The second implication is that, from a developmental theory perspective, our results emphasize the need to connect the temporal stability of risk preference with lifespan changes in various contexts and, importantly, domains. Many extant theories make valuable contributions to explaining the complex nature of stability and change in personality traits25 and behaviours, such as antisocial36 or health behaviours37. In particular, transactional models25,45, focusing on the interplay between individual characteristics and environmental factors in determining phenotypic change across the lifespan, could be helpful in reconciling the idea of stable individual risk preferences with differential patterns across domains that are shaped by changing affordances and goals46 as well as individuals’ life experiences47.
Third, our results suggest that researchers should prioritize measure validation and development in future work on risk preference.

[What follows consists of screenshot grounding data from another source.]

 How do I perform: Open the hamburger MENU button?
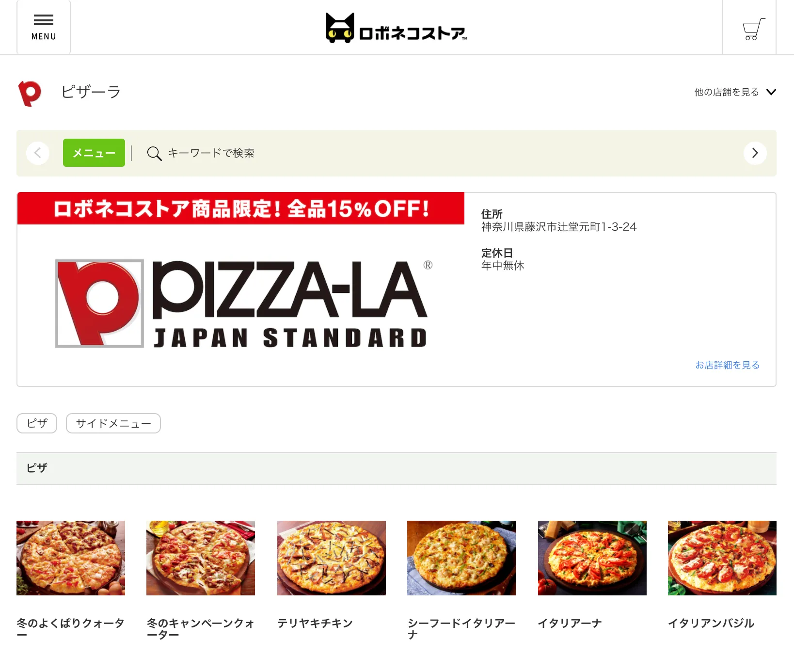pyautogui.click(x=44, y=27)
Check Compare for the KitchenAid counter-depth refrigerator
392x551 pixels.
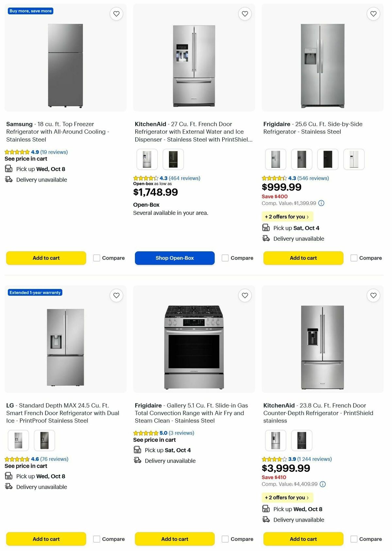pyautogui.click(x=354, y=539)
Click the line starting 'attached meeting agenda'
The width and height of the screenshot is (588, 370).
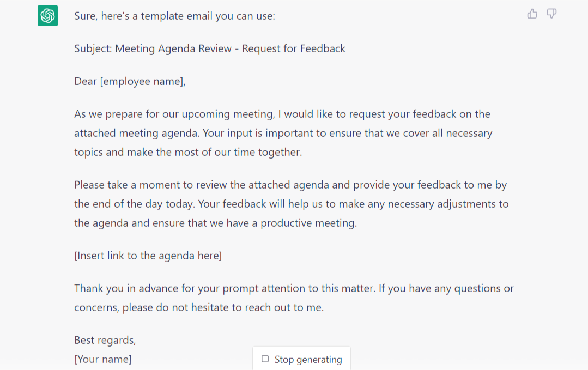pyautogui.click(x=283, y=133)
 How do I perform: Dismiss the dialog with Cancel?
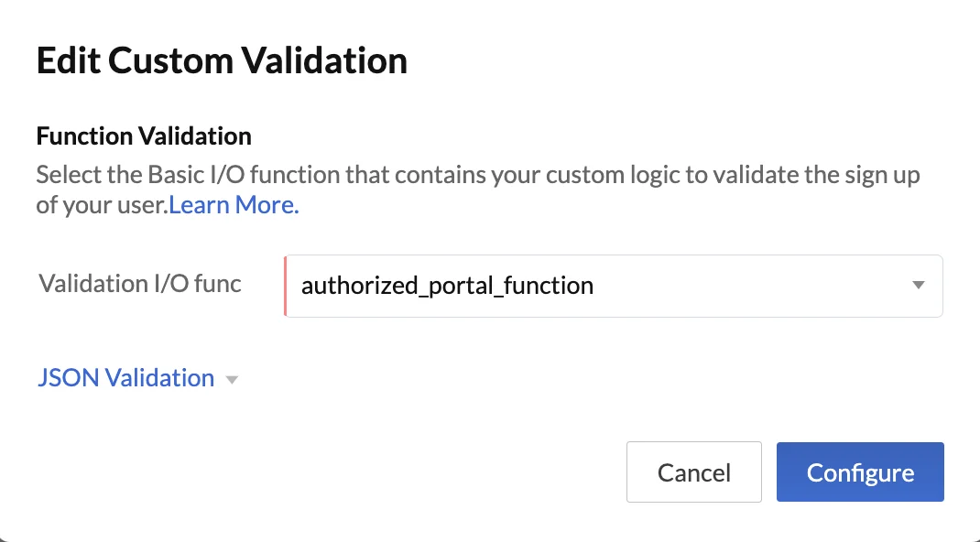point(693,472)
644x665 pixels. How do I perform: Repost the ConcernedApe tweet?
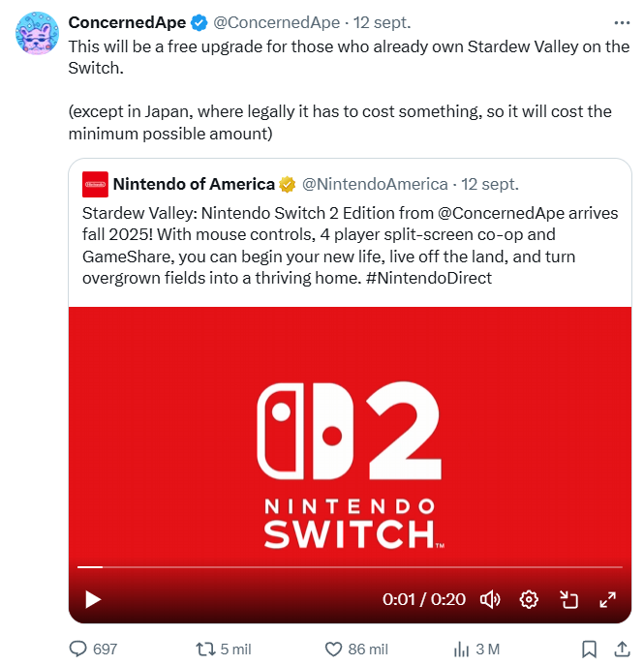point(206,649)
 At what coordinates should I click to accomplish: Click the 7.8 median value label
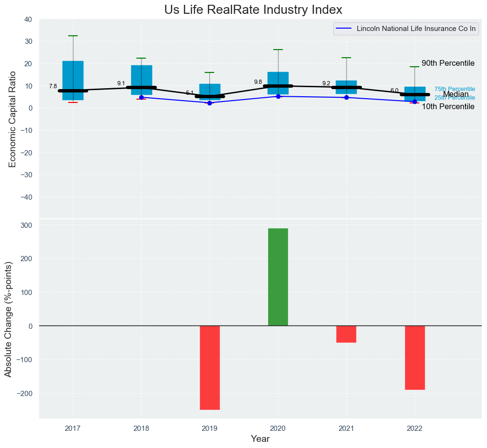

Regarding validation, we should strive for more comprehensive comparisons of existing measures by conducting more primary studies into un(der)explored measure categories, domains and their combinations48, by targeting specific domains using multiple measures from several categories (such as risky driving)49. Regarding measure development, recent technological development suggests that new forms of measurement could anchor risk preference measures in more real-world experience—for example, through the use of virtual reality50 and other advances in computational methods for personality assessment51,52.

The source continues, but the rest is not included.